Op zijn 27ste kreeg de Nederlandse renner Jan Maas eindelijk de kans om zijn allereerste grote ronde te betwisten. De eerste twee weken door Spanje verliepen zonder problemen, maar in de slotweek ging het flink mis. In de podcast Cycling Inside vertelt hij over zijn bizarre lijdensweg.
"Ik zat als een zombie op de fiets", begint hij. "De eerste twee weken reed ik eigenlijk best wel lekker, maar tijdens de dertiende etappe kwam ik ten val in de afdaling van de Aubisque. Ik wist dat ik mijn ribben gebroken had, maar ik wilde geen foto laten maken. Ik was bang dat ze me uit koers gingen halen. Dus ik heb geprobeerd zo stoer mogelijk de Vuelta uit te rijden.”

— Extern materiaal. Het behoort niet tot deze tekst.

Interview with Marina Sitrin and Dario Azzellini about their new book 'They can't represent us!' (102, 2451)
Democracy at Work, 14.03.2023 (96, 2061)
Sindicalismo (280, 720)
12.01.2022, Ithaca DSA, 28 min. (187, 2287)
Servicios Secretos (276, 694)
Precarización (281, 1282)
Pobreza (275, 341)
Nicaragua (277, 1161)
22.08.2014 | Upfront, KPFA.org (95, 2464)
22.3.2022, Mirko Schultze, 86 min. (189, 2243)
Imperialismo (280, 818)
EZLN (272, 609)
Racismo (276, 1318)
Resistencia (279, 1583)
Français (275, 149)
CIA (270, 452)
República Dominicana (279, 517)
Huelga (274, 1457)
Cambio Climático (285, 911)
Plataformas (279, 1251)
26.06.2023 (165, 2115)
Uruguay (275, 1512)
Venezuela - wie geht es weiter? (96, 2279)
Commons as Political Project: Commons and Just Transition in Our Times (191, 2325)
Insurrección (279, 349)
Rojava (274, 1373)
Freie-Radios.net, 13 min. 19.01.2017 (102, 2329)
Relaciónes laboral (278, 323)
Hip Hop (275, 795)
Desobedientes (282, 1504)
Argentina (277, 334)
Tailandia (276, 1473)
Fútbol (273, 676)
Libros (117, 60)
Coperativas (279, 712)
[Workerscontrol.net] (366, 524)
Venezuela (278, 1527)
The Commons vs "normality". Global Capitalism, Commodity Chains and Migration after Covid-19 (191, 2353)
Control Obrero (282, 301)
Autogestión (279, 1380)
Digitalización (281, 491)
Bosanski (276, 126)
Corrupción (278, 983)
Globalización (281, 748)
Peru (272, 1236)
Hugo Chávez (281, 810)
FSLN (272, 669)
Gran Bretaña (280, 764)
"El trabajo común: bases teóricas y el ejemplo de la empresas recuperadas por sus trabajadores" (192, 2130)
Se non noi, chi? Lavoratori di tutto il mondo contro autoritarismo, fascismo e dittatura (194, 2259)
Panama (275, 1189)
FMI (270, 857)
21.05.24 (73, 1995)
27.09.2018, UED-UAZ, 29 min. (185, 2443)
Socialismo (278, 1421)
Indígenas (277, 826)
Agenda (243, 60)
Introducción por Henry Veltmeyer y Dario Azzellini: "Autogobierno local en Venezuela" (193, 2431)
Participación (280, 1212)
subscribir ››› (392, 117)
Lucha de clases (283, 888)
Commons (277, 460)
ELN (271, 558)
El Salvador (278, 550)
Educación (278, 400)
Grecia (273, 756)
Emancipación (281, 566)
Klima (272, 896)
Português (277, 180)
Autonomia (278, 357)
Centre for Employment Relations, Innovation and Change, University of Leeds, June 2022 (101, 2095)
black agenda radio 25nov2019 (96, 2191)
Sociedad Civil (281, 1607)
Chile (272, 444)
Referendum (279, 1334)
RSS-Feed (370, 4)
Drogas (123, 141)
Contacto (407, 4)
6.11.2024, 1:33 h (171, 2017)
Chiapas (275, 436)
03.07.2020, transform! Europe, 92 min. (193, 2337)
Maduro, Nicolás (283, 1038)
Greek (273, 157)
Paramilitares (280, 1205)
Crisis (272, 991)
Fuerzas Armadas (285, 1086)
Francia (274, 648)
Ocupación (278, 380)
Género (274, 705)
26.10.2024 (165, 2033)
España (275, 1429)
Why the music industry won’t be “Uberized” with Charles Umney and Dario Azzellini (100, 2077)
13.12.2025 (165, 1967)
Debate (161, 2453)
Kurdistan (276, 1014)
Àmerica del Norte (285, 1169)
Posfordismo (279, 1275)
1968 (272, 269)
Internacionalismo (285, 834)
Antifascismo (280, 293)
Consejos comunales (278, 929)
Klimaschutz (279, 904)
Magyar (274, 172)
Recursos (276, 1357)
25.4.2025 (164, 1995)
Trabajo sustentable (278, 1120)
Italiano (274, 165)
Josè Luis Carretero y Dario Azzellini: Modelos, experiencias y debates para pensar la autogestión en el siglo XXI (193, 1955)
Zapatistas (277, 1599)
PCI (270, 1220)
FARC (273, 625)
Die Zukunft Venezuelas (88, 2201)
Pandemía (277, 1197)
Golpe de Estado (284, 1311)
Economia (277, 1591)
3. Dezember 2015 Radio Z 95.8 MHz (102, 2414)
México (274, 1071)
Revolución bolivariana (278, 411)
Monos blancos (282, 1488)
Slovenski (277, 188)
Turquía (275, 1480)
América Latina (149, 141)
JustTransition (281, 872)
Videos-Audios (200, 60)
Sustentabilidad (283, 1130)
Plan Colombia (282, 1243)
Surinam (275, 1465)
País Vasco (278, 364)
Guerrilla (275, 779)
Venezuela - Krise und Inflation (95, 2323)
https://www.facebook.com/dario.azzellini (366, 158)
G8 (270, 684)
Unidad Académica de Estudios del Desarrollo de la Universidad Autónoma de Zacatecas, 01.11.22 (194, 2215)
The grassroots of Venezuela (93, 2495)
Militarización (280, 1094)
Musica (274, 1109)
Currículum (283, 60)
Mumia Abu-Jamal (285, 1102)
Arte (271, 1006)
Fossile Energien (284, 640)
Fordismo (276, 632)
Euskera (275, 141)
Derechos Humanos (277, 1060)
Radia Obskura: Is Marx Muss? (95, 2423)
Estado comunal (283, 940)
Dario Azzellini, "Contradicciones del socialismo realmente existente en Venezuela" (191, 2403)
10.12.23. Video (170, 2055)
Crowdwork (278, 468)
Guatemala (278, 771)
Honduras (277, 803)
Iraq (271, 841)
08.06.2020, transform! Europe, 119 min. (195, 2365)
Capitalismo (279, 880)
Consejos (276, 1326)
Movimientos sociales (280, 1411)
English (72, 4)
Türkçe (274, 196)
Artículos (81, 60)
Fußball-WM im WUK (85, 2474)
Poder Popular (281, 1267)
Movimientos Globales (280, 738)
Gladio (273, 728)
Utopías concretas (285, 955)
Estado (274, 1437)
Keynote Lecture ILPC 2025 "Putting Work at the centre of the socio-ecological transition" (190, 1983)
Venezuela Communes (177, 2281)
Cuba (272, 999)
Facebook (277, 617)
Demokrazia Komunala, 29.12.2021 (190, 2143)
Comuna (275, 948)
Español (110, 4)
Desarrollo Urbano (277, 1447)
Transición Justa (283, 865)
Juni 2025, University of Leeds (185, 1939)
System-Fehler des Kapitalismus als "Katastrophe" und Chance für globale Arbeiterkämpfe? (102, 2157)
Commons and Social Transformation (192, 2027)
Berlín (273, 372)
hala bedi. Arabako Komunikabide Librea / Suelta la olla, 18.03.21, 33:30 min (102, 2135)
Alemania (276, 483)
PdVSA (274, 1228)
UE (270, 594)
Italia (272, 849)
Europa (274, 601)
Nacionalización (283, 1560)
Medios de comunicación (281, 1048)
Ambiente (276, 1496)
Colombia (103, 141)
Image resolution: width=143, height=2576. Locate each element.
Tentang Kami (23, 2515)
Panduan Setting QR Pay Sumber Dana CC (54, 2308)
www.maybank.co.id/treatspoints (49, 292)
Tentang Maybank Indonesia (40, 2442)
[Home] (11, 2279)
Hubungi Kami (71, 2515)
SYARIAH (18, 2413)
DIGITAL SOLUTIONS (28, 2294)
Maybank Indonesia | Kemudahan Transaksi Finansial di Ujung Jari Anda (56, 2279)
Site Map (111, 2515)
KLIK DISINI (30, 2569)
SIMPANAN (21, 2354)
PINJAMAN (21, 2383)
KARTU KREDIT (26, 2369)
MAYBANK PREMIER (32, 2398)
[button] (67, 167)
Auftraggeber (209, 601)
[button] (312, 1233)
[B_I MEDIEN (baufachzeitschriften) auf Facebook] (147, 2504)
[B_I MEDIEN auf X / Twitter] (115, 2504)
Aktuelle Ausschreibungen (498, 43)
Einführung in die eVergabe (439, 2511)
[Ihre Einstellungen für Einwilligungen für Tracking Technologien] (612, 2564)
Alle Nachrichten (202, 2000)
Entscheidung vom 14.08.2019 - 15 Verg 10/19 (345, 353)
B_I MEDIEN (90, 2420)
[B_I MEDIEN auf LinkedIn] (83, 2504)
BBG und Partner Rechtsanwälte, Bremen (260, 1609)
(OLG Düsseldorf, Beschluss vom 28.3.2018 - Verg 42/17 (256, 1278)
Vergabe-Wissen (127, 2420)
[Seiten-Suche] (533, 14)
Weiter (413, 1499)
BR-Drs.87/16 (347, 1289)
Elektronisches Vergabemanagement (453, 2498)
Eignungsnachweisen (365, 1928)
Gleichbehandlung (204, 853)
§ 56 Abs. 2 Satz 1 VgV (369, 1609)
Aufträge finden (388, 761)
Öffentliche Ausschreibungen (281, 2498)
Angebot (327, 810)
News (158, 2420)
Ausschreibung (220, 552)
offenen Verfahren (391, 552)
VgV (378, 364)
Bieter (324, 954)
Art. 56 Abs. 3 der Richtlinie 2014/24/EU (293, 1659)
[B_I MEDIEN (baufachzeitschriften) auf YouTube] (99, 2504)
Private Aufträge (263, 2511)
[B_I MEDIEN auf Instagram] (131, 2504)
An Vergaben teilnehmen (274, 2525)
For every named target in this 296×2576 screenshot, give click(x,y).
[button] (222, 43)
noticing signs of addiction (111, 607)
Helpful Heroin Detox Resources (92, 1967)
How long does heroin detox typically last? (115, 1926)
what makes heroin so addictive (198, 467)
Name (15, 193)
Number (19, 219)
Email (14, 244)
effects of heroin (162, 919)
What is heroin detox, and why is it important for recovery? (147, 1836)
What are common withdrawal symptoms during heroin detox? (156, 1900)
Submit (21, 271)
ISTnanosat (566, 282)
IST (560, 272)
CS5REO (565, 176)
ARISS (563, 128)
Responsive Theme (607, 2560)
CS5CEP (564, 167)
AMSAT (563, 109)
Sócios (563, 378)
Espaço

In de volgende etappes werd het alleen maar erger. "Twee ploegmakkers werden ziek en verlieten de koers. De rest voelde zich ook niet goed. We hebben allemaal zitten hoesten. Met een gebroken of gekneusde rib is dat niet echt fijn… Toen ging het echt bergafwaarts."
Bloed spugen
"Ik heb het aan niemand verteld, maar de laatste twee, drie dagen spuugde ik in de finales van de etappes ook bloed." Waarom hij dan toch verder reed? "Als ik had opgegeven, had ik me een sukkel gevoeld. Ik zou het niemand aanraden en nu zou ik het zelf ook niet meer doen. Maar op dat moment… Ik wilde het denk ik gewoon bewijzen naar mezelf toe."
Tekst gaat verder onder de advertentie
Twee virussen
De nacht na de slotetappe in Madrid kon hij niet slapen. De volgende dag bezocht hij het het ziekenhuis. "Als ik op mijn rug lag, hoestte ik de hele tijd bloed op, dus ik was gewoon in paniek. Ik bleek twee gebroken ribben te hebben. Uit verder onderzoek bleek dat ik ook zowel corona als een influenzavirus had opgelopen."